今日の小学生の授業で、「ねこの皿」(『10分で読める大わらい落語』所収)を読んだ。
こんな話である。
古物商の男が茶店で一休みしていると、店先でねこがえさを食べていた。見るとその皿は高麗の梅鉢という、三百両の価値がある名品であった。
男は皿を手に入れようと考え、ねこ好きのふりをして、主人に、ねこを三両で買いたい、と交渉した。主人が承知したので、ついでにこの皿ももらっていく、と言うと、三百両の値打ちのある高麗の梅鉢だから譲れないという。
しかたなく男は三両払い、ねこだけ連れて帰ることにした。男が、どうしてそんな高価な皿でねこにえさを食べさせているのか、と聞くと、主人が答えた。
「この皿でえさを食べさせていると、ときどきねこが三両で売れるんです。」
ことのは学舎では、子どもたちにいろいろな文章を読ませ、要約を書かせている。
要約は、国語力の向上にもっとも有益な方法である。
落語は、子どもたちに国語力をつけさせるための教材に適している。
登場人物が少なく、話の展開もわかりやすい。
要約は簡単そうだが、できごとのつながりがわかるようにうまくまとめるためには、正確な理解が必要である。

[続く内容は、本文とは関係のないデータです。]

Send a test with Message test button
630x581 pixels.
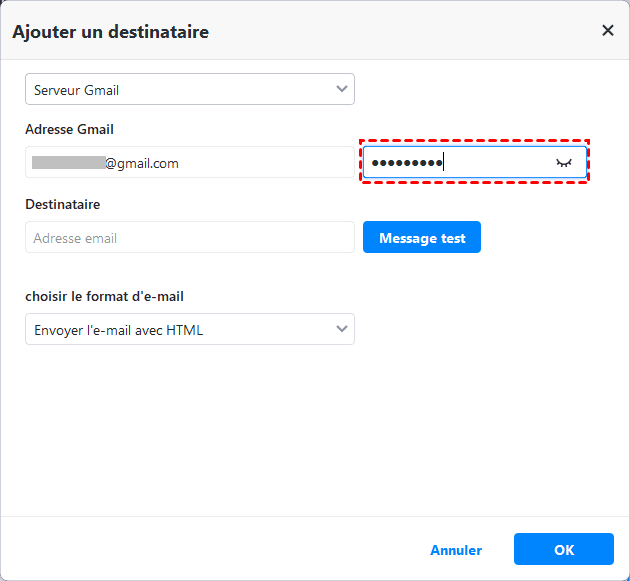coord(422,238)
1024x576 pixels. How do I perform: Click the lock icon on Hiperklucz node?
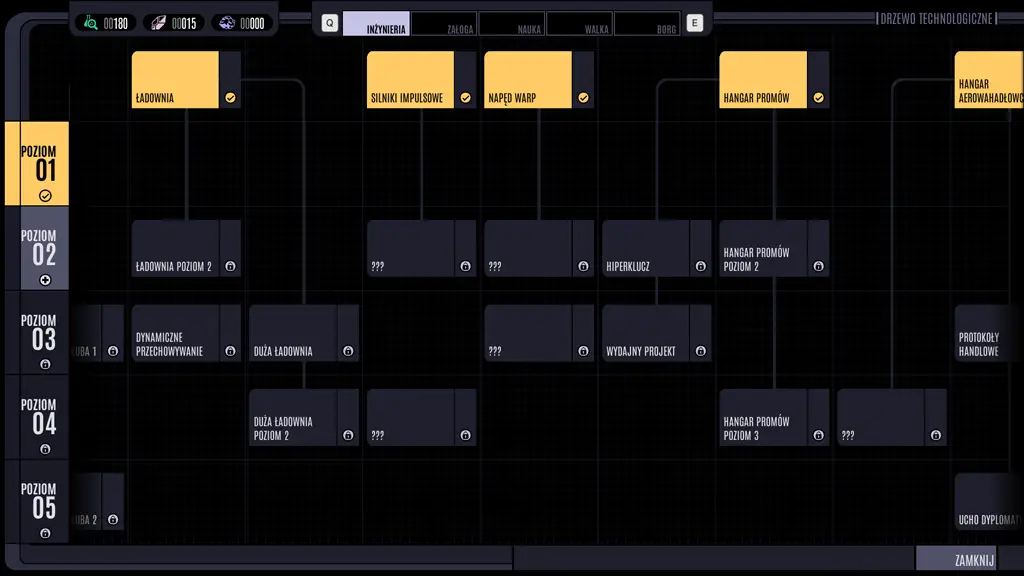(x=701, y=267)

オチの面白さが伝わらなければ、要約として失格である。
この「ねこの皿」では、古物商の男が高麗の梅鉢を手に入れるために、どうやって主人をだまそうとしたか、さらに、実はだまされたのは古物商の男の方であった、というオチをわかりやすくまとめられるか、理解力と表現力が問われる。
授業では、4つの場面に分けてそれぞれ100字以内でまとめる、という指示を与えて要約を書かせている。
問題集や模擬テストなどよりはるかに、正確に読解力、思考力、表現力を知ることができる。
お子さんの国語力に不安のある方は、ぜひ試してみて下さい。